By John Lappin, 29 Jan 18

IFAs offering advised investment portfolios should consider matching DFMs by voluntarily disclosing any 10% falls in value to clients, says investment expert Graham Bentley.

IFAs offering advised investment portfolios should consider matching DFMs by voluntarily disclosing any 10% falls in value to clients, says investment expert Graham Bentley.

Under Mifid II, discretionary managers have to inform clients about such a 10% fall in value, but Bentley, director of investment marketing consultancy Gib2, said that adviser firms which are serious about their treating customers fairly (TCF) obligations should consider doing so too.

He believes firms which offer advised portfolios will face other strains too.

He said: “If I am running advised portfolios rather than discretionary – how easy is it going to be for me to contact all my clients and tell them, not only would I like to change your portfolio, but also to say what the net effect of transaction fees is on the portfolio. That is going to be a strain.

“Running advisory portfolios is going to be much more difficult in terms of the obligations you have to honour. Bearing in mind that discretionary portfolio managers have to report a 10% drop, it is a bit odd that advisory ones don’t. The more TCF-minded advisers will want to be reporting 10% drops on portfolios whether they are advisory or discretionary.”

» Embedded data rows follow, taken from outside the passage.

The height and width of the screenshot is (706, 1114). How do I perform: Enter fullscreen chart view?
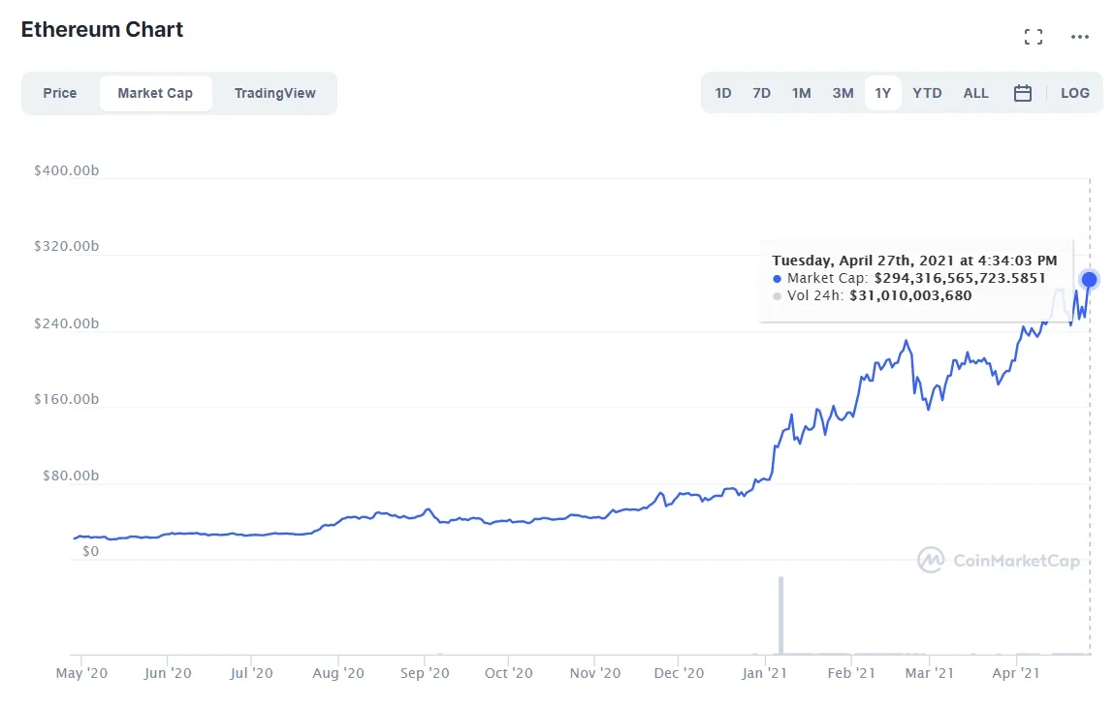click(x=1034, y=37)
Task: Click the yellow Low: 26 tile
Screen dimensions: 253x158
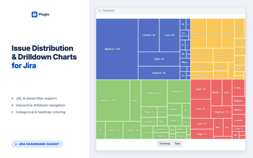Action: coord(214,33)
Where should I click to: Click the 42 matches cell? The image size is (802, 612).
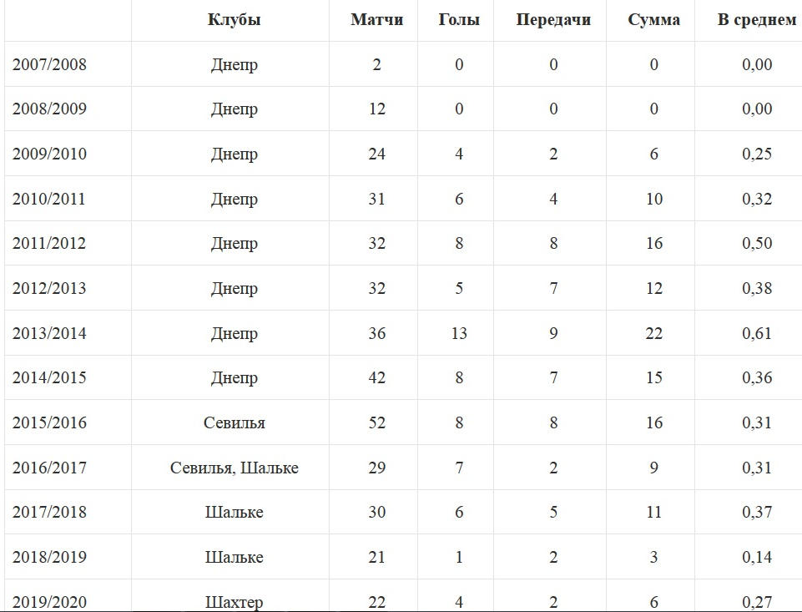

He added: “When you are doing your survey of the market and are making sure your recommendations are meeting client needs – quite clearly the higher the intrinsic charges on a fund appear to be and depending where it is investing, the less likely you might be to recommend it.”

In a broad sense, advisers should be able to cope with the challenge.

Shouldn’t be anything new

“There has been a lot of grandstanding going on with transaction fees, which have always been there. Any investment adviser should understand how funds are priced. Anyone who has ever sold a unit trust will understand they have had a bid offer spread and should have been able to talk about why that is there. People should bear in mind that they should know this stuff already.”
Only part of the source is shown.